Saturday, April 4, 2020

Will humanity learn from Covid-19?

When the dust settles, what will the vast majority of human beings who lived through and survived the crisis ever remember?

Will it be a return to business as usual, within developed nations that will mean returning into unbridled consumerism at the expense of a more frugal, grounded and more sustainable living?

Probably, if the economic bite is not severe enough and if governments keep “kicking the can down the road” in order to save themselves.

People who read, think critically and resist being manipulated by social media, TV and other fake-news outlets, only speak among themselves – a minority – and while they advocate for what’s right, they’re simply preaching to the choir, not beyond it.

To get the rest of the population to respond and reject the business model that is forced upon them, the economy is the only factor that can change individual behaviors.

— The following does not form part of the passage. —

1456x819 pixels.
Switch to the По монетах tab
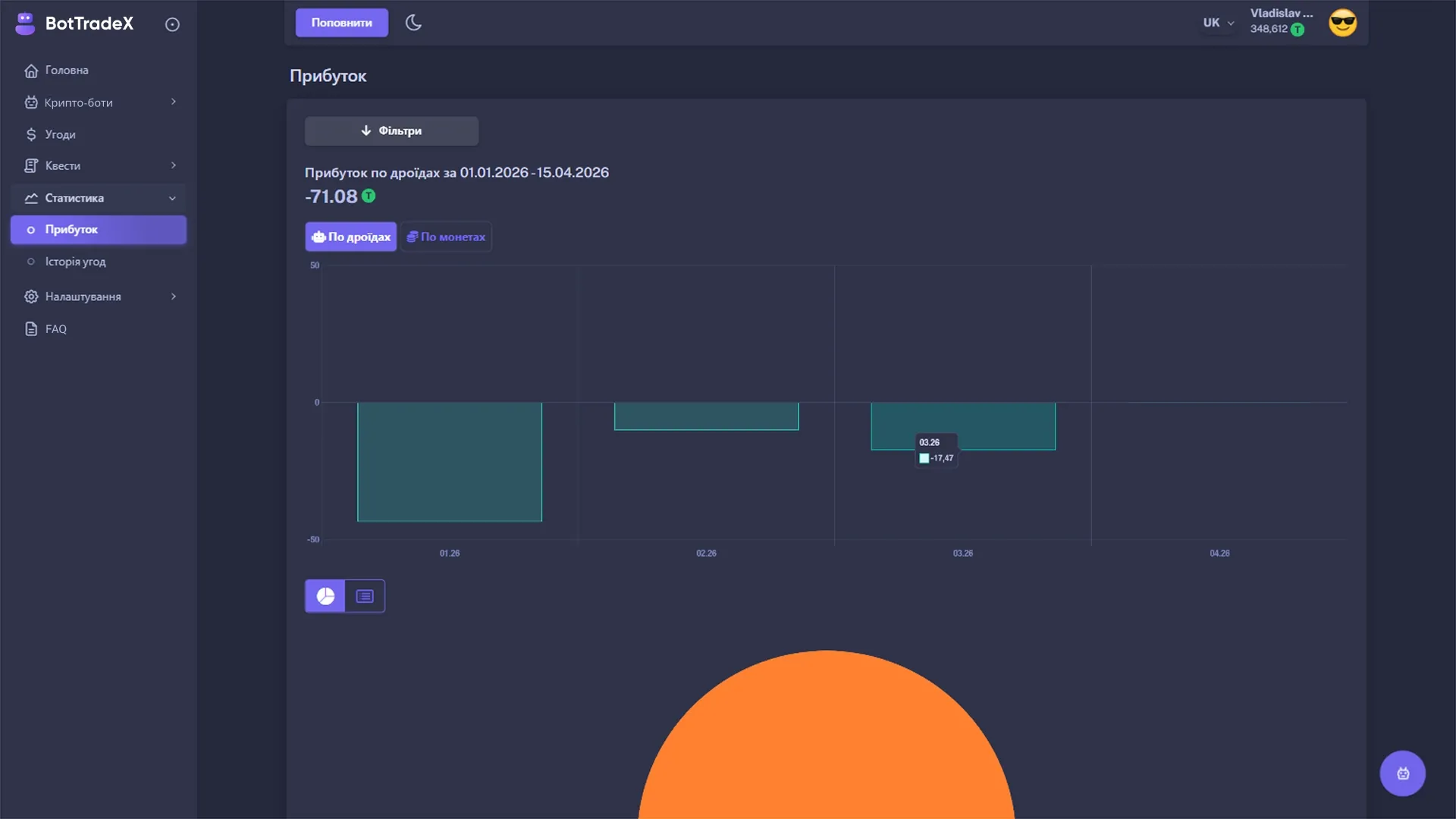[x=446, y=237]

Loss of jobs, reduction of income and economic collapse are the unwelcome catastrophes that may wake-up the “sheep”, finally transform the way the world behaves, make a majority of individuals see the incompetence of their leaders and the intrusion of big-government into their lives and privacy.

It may also open their eye as to the importance of planetary solidarity, an inescapable reality that runs against the demagoguery and nationalism, preached by the Trump, Putin and Orbán, of the world.

Friday, April 3, 2020

What’s most important?

When all is said and done and after receiving our daily dose of bad news from all the media that besiege us, what counts is that my family makes it out of this pandemic in one piece and alive.

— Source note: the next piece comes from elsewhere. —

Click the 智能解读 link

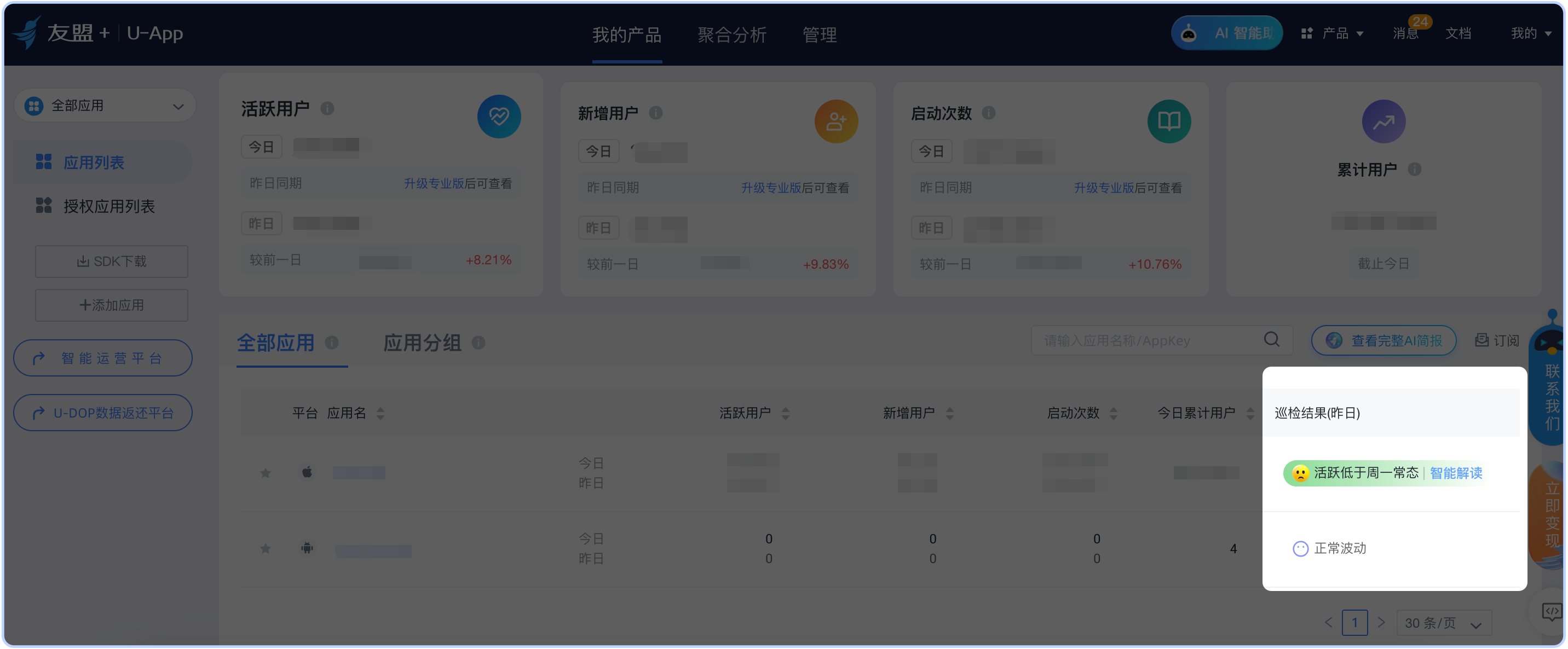[x=1455, y=473]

This goes for our grandson, our children and spouse, my wife and I, pretty much in that order. As I’ve told some members of my family, « The five of us, who could be counted by the fingers of just one hand » except that is not just five people, it’s six.

I probably failed to count myself or must really suck at basic arithmetic's. So, I would need a hand with six fingers to illustrate that kind of “handful”, that’s right a hand exhibiting polydactyly.

But I don’t really want so many fingers, because I’d need special ski gloves or would have to settle for large mittens as my wife has insisted I should wear.

Well, I’ll just keep the picture...

Thursday, April 2, 2020

Corona-view?

Recently, a former schoolmate of mine alerted me about a Financial Time (FT) article by Yuval Noah Harari is an Israeli historian and a professor in the Department of History at the Hebrew University of Jerusalem.

He’s a guy with a pretty dystopian view of humanity, announcing, among other calamities, the advent of the “useless class” of people by 2050.

His FT article basically says that big government is spying on everyone and going to know us so well that we will soon be under its thumb. He also laments that at a time when nationalism becomes the new normal, we should instead become a tight-knit global village.

Hard to disagree with these premises, except that they are the result a lofty view from 40,000 feet high.

The view is much closer to the ground for the vast majority of people that are scared of the virus, worried about their aging parents, their kids, their job, the food they’ll have to put on the table and their rent money, not to mention an economy in free fall. It would be great if everyone were well educated, able to think critically, but that’s unfortunately not the case, as this is a long-term project that will take a lot of efforts, tax dollars and time.

More immediately humanity might be well advised to shut down Facebook and its social media offsprings...

Wednesday, April 1, 2020

April’s fool joke?

A few days ago, I received that promotional email from EasyJet, the British low-cost airline that’s trying to entice me into purchasing a one-way ticket for just 34 Swiss Francs ($36) between now and February 28, 2021.

Am I in the mood of going for such a crass promotion? Hell no!

We’re in the middle of a pandemic that is likely to be followed by a terrible economic hangover (if not a catastrophe)…

Who in is right mind would consider that deal desperately aimed at giving some vital cash-flow to an airline hanging by the skin of its teeth?

And worse yet, who is that bonehead marketeer who can’t see how inappropriate his or her tactic is?